Requirements:
Reproduce everything in the forum post below on Tapestry and .NET, from "Uh - perhaps" down to "building some).", word for word.

Source document:
begin

It has already been said. 1000's is nothing in terms of performance, but less than 10% of all apps require that, we are doubletalking at this point. Deploy .NET with a site like I did with 7,000,0000 page views a day and then report back. I've done that with J2EE and Tapestry does not introduce any fundamental problems that we did not already have in that project. In fact Tapestry exemplifies things that make it better than platform we used for that site, which was a portal for the second largest banking company at the time, and we deployed in 86 countries and 7 languages.....When .NET does that as easily as J2EE then I've lost my relevance with what I replied earlier.....I am really enthusiastic about the end of your post though, we should get a team to build the same components as .NET in Tapestry and take them one step further. I would pitch in on this effort,
if your willing to lead a subteam, I'll commit 4-5 hours a week on it...

kranga wrote:

Uh - perhaps you've never written any app with .NET. I've written extremely
interactive applications with .NET that are used by 1000s of users and scale
very well. There is no comparison of Tapestry and .NET - just look at the
component market for .NET - you can buy amazingly sophisticated components
for a very reasonable price (runtime royalty free). That said, I'd like to
see similar components available for Tapestry (and I'm doing my part
building some).

end

Data extract:
begin

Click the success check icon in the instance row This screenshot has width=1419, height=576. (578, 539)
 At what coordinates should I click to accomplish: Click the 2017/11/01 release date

end

Finished answer:
Uh - perhaps you've never written any app with .NET. I've written extremely
interactive applications with .NET that are used by 1000s of users and scale
very well. There is no comparison of Tapestry and .NET - just look at the
component market for .NET - you can buy amazingly sophisticated components
for a very reasonable price (runtime royalty free). That said, I'd like to
see similar components available for Tapestry (and I'm doing my part
building some).